WHAT YOU SHOULD DO:
Count the lines below that contain the word "computer". Give only the number.

DATA RECORDS:
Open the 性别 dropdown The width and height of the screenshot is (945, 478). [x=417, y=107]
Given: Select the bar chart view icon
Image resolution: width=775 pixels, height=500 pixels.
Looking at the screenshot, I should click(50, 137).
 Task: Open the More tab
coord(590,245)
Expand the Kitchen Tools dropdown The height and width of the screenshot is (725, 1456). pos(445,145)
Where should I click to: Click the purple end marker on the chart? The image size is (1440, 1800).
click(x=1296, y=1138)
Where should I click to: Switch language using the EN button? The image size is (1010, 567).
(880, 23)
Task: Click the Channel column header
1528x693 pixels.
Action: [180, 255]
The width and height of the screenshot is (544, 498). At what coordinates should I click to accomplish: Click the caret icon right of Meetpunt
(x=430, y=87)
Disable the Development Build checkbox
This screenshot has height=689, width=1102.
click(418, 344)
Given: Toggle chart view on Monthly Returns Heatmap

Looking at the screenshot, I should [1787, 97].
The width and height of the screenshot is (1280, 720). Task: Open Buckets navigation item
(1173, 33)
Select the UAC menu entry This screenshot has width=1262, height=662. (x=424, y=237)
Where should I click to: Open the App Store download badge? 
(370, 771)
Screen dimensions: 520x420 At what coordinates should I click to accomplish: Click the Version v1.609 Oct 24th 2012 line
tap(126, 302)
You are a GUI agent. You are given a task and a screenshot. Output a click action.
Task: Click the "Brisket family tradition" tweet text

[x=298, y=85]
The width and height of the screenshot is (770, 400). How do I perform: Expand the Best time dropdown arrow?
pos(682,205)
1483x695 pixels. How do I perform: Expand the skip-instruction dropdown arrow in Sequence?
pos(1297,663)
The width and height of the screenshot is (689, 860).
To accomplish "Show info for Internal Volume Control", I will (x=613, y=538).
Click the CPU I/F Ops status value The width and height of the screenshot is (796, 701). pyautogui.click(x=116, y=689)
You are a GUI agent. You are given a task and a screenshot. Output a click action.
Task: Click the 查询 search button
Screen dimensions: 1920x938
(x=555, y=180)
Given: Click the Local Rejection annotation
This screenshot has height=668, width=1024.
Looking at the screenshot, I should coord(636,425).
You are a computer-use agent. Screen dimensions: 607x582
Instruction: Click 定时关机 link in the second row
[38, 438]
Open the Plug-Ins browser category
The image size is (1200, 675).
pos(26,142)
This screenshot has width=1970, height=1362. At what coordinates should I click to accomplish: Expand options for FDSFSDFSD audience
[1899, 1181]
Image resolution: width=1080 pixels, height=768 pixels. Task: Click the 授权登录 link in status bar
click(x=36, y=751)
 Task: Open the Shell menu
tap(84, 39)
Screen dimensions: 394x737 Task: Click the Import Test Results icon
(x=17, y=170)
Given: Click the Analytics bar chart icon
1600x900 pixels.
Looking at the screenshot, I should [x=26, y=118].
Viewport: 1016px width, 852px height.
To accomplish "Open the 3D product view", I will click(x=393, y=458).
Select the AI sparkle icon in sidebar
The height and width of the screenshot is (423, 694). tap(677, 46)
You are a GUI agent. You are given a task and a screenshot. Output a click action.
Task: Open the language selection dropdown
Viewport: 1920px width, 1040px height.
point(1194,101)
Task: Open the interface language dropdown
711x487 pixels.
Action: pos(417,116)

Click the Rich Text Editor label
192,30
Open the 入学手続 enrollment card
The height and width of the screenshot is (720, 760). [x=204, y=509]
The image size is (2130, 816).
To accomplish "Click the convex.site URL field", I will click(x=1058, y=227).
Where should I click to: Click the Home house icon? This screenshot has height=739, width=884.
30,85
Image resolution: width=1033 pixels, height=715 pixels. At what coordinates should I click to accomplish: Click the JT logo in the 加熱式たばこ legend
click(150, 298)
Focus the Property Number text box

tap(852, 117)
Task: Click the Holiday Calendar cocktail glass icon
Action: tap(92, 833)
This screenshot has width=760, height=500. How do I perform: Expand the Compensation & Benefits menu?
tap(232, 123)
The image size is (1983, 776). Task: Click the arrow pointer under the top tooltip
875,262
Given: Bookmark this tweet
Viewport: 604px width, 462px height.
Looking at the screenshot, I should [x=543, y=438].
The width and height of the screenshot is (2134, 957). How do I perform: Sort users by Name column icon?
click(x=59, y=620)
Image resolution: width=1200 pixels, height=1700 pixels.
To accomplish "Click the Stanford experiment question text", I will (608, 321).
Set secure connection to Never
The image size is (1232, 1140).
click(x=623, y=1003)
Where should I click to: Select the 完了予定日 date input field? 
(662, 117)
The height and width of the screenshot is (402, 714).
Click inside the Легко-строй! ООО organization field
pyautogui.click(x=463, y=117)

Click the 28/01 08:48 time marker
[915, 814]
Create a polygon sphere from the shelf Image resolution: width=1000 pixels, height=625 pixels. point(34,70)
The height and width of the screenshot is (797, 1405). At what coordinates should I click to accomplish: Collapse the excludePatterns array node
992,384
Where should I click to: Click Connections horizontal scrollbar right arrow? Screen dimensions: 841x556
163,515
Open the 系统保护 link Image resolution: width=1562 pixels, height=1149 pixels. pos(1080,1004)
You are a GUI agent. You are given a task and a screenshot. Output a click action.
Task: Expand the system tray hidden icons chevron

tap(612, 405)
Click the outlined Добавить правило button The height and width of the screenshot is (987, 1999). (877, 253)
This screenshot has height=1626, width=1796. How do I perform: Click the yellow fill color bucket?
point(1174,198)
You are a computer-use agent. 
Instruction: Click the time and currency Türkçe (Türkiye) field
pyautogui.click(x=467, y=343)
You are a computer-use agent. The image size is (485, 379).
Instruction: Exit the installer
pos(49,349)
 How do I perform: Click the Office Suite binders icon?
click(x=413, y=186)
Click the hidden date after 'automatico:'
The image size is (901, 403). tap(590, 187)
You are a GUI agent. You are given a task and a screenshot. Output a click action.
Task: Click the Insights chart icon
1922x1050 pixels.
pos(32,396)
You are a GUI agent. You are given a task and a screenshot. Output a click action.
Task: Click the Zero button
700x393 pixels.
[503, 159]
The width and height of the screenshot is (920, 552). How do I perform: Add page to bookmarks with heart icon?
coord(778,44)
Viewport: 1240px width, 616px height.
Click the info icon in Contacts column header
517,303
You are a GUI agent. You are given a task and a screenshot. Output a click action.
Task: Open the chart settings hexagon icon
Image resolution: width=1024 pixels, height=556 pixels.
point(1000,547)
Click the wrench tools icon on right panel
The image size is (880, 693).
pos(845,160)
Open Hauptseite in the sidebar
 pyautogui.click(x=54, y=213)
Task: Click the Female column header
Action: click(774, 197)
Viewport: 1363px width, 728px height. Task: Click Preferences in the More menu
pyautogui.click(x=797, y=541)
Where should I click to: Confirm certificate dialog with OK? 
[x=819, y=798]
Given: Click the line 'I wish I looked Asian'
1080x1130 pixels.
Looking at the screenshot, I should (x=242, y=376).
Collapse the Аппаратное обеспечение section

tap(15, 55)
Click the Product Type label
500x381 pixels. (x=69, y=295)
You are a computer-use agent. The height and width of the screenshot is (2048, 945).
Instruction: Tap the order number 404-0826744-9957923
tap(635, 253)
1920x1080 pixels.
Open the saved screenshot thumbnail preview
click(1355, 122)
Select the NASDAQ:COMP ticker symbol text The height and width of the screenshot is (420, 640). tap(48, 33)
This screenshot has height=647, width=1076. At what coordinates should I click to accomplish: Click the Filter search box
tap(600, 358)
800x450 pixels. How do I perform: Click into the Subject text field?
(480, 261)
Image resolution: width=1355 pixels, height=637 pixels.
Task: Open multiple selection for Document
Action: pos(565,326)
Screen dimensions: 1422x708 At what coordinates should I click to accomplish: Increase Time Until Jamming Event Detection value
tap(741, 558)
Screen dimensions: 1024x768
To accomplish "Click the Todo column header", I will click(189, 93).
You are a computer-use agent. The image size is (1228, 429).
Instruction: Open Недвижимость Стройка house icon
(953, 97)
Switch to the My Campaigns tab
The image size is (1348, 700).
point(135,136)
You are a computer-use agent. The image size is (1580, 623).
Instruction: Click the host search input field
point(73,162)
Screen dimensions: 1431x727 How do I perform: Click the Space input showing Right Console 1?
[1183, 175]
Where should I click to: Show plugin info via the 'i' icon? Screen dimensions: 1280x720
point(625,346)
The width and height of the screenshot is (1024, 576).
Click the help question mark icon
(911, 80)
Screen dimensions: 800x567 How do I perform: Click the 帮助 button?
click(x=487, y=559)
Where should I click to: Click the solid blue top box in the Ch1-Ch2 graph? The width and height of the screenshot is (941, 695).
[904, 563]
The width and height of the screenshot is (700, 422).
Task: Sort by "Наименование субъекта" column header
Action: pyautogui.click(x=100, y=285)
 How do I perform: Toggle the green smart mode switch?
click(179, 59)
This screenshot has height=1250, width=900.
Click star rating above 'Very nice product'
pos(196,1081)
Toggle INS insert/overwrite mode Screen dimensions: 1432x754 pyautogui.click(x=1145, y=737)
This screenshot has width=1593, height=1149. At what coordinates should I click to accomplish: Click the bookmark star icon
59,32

SOLVED PROBLEM:
6